Executive Summary
The Boston Housing Market dataset is ubiquitous but imperfect: with problems like small size, inconsistent definitions, incorrect coordinates and many many. However, it is still a very rich dataset containing informative geographical information, powerful socioeconomic indicators, and continuous levels of Nitrogen Oxides (NOx). This project explores the effect of developing low income neighbourhoods on NOx. This involves three logical steps: 1) Verifying that the dataset is rich enough to form clusters of economic class, 2) train a regressor for predicting NOx values, and finally 3) creating synthetic data simulating ‘improved’ low income neighbourhoods by bootstrapping values from higher income classes, while keeping geographical constraints fixed. To address the first issue, K-means is used to cluster the towns into 3 income classes (low, medium and high). The second point is achieved through a Support Vector Regression model achieving an accuracy of 88%. The last issue is addressed by means of replacing non-geographically constrained attributes of the low income cluster with that of a bootstrapped sample from the high inocome cluster. The evidence suggests that improving low income neighbourhoods does indeed decrease overall NOx levels, giving non-humanitarian reasons for supporting social uplifting policy.

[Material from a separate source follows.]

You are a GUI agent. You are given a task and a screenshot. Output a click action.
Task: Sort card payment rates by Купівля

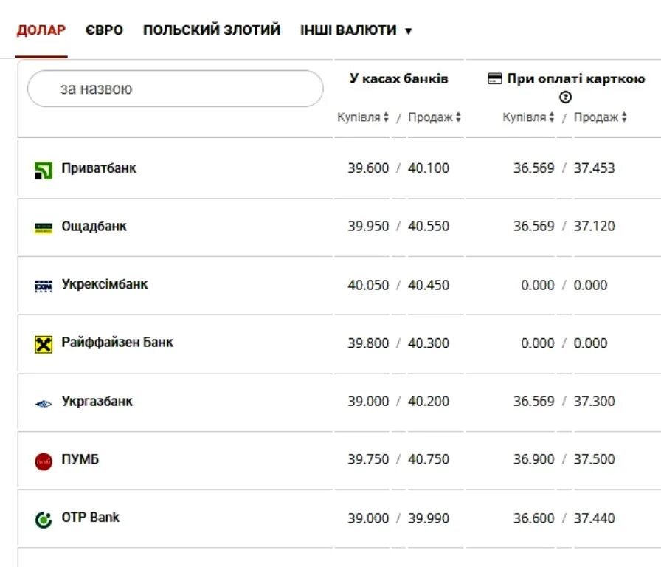pyautogui.click(x=528, y=117)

This project also corrects erroneous longitude and latitude values of the Boston dataset using Google’s geocoder API. The code and documentation for this project can be found here.
The aims and objectives of the project were defined as follows:
Explore novel avenues in famous Boston dataset
Typical projects with the Boston dataset focus on regression analyses on house prices, while others focus on a more geo-spatial analysis of the data (e.g. clustering). While both of these are quite interesting, our goal was to challenge ourselves by trying to answer a research question that could directly to policy recommendations.
Verify that dataset is informative to solve question
An important assumption our question makes is that the data is informative enough to create clusters of areas separated by income. Success Criteria: find clusters that are comparable to external literature.
Find the best model for predicting NOx levels
The project involves finding a regresion model to predict NOx levels, as well as choosing the best regressors for this. Success Criteria: find models that give high accuracy and normally distributed residuals.
Simulate 'development' in Low-income towns
This is the 'novel' part of this project. What does this mean that a town has been 'developed'? Are any parameters constrained, for example by geography? Are there socioeconomic parameters that could be changed by policy recommendations? Success Criteria: find a reasonable way to simulate 'development' in a low income town.